Over the course of the last decade, we’ve seen many examples of states adopting best practices in global learning from one another. The wide-scale adoption of the Common Core State Standards, and specifically how it relates to global competence, is a new opportunity for states to leverage one another’s thinking and models. We’ve invited Cheri Quinlan, the coordinator of World Languages, International Education, and Gifted and Talented Programs at the New Jersey Department of Education, to share with us a collaboration between New Jersey, West Virginia, and Washington—as well as many ready-to-use tools for your own state. –The editors
By Cheri Quinlan
The advent of the Common Core State Standards (CCSS) marked an historical event in the United States. For the first time ever, a majority of states had agreed upon what all students, regardless of where they live or what their circumstances are, should know and be able to do in mathematics and in language arts and literacy.
At the same time, The Longview Foundation, announced a multi-state grant competition to promote international education and to create models for other states. How can states come together both in person and virtually to create a model that moves this nation forward in its effort to prepare all students to be ready for college and an interconnected world? New Jersey, Washington, and West Virginia, each with their own unique approach to international education, were thrilled to be named recipients of the Longview Foundation grant and excited by the opportunity to develop a three-state partnership to create such models.
Here’s what we did:
New Jersey developed the Connecting to the Common Core institute, a three-day professional development opportunity for teams of K-12 teachers in all content areas.
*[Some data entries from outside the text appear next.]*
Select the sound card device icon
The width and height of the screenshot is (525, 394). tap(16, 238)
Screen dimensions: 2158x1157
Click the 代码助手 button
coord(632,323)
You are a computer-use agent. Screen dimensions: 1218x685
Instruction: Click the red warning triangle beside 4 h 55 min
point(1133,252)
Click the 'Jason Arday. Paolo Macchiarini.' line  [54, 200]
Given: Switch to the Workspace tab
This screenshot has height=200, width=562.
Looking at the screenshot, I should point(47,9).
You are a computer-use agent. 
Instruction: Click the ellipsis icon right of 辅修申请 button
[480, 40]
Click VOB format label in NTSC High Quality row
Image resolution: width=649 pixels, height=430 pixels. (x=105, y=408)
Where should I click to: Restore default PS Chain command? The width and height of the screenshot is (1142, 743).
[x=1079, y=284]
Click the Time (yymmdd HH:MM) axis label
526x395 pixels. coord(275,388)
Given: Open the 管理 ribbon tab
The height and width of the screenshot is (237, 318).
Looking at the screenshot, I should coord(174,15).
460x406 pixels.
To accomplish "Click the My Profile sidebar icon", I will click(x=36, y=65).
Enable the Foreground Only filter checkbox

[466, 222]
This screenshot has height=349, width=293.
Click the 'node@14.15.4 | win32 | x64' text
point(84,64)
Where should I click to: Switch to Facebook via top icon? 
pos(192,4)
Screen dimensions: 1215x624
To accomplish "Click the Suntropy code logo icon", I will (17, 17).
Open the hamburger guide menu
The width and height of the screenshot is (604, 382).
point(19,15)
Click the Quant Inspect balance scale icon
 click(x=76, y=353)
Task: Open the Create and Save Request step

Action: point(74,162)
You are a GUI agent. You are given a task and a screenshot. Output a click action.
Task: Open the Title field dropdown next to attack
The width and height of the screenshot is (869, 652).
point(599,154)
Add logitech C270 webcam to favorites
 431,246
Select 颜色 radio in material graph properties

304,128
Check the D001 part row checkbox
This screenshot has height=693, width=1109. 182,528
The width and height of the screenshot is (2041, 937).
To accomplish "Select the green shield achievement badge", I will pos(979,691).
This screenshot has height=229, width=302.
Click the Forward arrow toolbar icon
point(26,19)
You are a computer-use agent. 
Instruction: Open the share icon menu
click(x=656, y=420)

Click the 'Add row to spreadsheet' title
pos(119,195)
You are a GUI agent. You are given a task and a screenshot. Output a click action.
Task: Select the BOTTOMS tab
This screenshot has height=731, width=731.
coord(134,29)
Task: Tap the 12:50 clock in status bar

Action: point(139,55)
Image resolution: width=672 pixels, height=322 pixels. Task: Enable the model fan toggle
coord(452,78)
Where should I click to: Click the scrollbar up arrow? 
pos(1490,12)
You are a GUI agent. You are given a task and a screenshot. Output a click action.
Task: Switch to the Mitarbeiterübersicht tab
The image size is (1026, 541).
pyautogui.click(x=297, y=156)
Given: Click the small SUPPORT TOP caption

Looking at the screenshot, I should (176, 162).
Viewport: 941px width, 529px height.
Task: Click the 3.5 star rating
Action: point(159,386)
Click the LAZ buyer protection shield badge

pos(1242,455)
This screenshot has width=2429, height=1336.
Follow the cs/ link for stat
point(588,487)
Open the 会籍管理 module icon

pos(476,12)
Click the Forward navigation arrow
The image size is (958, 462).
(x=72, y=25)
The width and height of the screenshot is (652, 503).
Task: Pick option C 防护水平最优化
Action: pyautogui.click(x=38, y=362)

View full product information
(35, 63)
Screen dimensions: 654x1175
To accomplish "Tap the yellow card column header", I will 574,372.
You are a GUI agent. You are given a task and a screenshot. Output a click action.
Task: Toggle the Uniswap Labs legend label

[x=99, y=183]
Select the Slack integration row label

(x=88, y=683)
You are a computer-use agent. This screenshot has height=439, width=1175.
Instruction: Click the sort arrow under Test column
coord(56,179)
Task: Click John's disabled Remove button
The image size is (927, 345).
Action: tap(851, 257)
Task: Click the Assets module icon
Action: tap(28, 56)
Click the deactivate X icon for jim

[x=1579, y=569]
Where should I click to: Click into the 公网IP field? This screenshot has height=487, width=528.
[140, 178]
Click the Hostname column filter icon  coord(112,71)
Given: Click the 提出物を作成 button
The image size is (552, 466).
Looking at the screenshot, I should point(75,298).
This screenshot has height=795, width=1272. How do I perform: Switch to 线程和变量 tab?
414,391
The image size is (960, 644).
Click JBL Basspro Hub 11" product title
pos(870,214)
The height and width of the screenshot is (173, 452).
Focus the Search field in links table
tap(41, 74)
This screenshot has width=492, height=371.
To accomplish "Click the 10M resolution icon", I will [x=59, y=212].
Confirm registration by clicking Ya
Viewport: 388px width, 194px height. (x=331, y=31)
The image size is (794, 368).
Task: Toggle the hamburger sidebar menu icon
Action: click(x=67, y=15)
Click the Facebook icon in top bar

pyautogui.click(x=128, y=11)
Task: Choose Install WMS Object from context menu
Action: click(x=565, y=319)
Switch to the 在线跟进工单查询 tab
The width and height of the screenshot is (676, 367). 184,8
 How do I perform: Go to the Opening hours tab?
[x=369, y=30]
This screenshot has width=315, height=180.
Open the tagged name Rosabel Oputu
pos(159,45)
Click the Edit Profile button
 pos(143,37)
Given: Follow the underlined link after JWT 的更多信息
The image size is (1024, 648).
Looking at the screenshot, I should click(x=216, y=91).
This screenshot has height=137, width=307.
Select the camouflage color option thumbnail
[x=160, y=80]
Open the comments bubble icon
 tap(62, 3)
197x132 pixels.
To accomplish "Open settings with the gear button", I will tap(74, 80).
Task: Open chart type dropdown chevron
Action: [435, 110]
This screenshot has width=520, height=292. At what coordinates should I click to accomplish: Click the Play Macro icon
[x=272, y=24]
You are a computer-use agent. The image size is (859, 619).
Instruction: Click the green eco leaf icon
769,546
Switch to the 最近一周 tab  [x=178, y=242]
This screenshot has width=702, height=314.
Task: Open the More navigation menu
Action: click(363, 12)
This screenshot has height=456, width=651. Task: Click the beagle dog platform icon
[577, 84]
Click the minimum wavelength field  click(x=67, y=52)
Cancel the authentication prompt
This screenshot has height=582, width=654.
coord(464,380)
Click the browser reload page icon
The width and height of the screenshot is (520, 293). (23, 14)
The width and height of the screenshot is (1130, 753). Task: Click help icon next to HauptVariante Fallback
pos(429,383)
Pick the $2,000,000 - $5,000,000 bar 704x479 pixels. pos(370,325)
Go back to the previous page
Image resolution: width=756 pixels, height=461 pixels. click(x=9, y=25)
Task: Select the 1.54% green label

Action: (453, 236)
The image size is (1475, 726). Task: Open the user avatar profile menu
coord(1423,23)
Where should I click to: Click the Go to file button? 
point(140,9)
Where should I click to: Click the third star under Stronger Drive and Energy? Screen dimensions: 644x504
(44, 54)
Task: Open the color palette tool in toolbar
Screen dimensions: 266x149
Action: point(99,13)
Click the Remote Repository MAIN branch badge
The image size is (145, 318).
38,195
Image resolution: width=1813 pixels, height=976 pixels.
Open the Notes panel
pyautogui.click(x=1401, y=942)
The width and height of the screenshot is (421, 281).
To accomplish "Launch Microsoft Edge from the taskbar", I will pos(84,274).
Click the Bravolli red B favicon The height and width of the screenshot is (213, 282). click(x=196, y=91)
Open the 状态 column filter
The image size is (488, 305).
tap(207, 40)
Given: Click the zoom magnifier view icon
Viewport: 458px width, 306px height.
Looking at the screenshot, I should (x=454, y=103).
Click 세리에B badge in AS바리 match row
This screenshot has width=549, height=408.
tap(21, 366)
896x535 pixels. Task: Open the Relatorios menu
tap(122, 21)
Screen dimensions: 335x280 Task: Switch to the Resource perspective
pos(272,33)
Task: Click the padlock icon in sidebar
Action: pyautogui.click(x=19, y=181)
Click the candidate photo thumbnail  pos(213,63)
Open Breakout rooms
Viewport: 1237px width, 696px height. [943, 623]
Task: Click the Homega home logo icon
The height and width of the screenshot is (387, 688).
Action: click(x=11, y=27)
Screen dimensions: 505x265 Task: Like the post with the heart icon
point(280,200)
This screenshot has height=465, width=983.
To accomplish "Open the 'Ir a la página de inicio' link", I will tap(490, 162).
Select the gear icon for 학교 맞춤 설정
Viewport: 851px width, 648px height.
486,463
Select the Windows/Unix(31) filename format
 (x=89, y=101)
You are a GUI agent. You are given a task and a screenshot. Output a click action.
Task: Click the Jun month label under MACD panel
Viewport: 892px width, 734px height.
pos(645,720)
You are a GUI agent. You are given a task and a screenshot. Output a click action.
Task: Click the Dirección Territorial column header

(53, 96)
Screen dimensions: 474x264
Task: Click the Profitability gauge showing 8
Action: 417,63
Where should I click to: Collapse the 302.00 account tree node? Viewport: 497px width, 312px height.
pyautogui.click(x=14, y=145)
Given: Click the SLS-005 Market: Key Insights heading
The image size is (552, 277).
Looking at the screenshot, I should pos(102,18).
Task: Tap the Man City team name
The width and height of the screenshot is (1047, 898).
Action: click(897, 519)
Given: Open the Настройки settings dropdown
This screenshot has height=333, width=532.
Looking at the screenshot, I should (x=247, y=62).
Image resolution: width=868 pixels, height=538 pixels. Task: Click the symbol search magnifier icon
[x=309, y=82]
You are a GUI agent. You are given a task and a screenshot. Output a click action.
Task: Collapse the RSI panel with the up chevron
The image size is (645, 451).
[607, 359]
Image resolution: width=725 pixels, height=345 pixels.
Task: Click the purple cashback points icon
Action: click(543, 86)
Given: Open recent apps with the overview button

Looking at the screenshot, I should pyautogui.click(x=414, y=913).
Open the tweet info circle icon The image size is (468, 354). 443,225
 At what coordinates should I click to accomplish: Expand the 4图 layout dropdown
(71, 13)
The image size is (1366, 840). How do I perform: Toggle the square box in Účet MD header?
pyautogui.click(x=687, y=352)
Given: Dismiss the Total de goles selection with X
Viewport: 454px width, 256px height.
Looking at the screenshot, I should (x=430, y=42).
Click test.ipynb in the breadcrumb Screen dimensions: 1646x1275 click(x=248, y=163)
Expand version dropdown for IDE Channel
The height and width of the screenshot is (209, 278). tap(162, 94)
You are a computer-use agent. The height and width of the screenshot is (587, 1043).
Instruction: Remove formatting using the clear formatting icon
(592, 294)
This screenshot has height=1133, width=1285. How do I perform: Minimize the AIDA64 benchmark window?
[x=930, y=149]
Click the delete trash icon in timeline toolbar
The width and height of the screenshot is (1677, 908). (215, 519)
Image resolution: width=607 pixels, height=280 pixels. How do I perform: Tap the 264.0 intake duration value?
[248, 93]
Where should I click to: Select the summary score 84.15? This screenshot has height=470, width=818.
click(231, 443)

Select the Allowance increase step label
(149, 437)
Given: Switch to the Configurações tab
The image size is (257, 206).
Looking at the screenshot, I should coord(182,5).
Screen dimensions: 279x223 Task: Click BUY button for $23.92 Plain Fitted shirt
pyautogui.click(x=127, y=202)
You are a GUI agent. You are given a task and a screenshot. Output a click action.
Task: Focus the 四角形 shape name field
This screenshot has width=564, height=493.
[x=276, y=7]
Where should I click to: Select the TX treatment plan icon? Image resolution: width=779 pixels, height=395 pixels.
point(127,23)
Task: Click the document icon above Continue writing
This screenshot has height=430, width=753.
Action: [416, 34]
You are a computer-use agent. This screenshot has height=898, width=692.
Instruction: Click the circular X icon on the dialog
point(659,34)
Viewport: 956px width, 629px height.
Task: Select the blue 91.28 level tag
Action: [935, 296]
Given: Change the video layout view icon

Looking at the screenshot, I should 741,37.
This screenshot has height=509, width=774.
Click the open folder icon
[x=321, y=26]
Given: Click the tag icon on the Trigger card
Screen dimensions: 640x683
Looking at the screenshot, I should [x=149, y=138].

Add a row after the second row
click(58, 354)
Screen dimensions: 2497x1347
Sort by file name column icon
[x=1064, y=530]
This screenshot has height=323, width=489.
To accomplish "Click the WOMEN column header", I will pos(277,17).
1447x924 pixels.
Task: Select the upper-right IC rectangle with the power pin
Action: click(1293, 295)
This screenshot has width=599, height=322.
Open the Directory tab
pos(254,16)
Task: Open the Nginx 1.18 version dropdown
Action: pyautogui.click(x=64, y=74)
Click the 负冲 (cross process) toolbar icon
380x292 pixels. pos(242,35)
The institute was designed to facilitate the development of interdisciplinary curricular materials and effective instructional practices that address the expectations of the CCSS.
The goal of the institute was for each team to develop interdisciplinary project based learning scenarios that incorporated global perspectives while addressing the expectations of English Language Arts Writing Standard 1. On Day One, Heidi Hayes Jacobs discussed how global perspectives could be effectively incorporated into learning experiences addressing the CCSS. Afterwards, participants explored products and practices to support the integration of global perspectives and to move the learning beyond the confines of the classroom. On Day Two, the focus moved to performance-based assessments. Mari Pearlman provided guidance in developing assessments linked to Writing Standard 1. Subsequently, participants explored Writing Standard 1 in depth, examining the components of an argument in a discipline-specific content. The last day of the institute, Carol Ann Tomlinson addressed the group about the importance of incorporating differentiated instruction strategies when designing lessons. During the fall of the current school year, the teams of teachers will come together again to examine student work related to the scenarios and to develop strategies for turnkey training within their schools and districts.
The two partner states played an important role in laying the groundwork for the Connecting to the Common Core institute. West Virginia had initiated a two-year Go Global program that provided training for teams of teachers from schools committed to enhancing global awareness. Representatives from the Office of Superintendent of Public Instruction in Washington and the Department of Education in New Jersey attended the 2010 Go Global Institute, presented on initiatives in their states, and served as ‘critical friends’ during participant work sessions. Later in the summer of 2010, Washington sponsored a Global Competence institute. Representatives from New Jersey and West Virginia participated and presented at the institute. These face-to-face meetings served as a catalyst for building strong collegial relationships that continue through a virtual meeting environment.
It is anticipated that educators in Washington and West Virginia will implement the scenarios in their classrooms and collegial discussions centered on student work will take place virtually among teachers from the three-state partnership. Imagine how far reaching and impactful this work might be if the readers of this article choose to replicate the process in their states. By providing open access to all materials used during the institute it is hoped that is exactly what will happen. All materials used during the institute—presentation slides, archived webinars, and resources related to integrating global perspectives, developing an argument, creating performance-based assessment, and providing differentiated learning experiences—are stored online for others to use. Once the scenarios are ready for publication they may be accessed at the same link.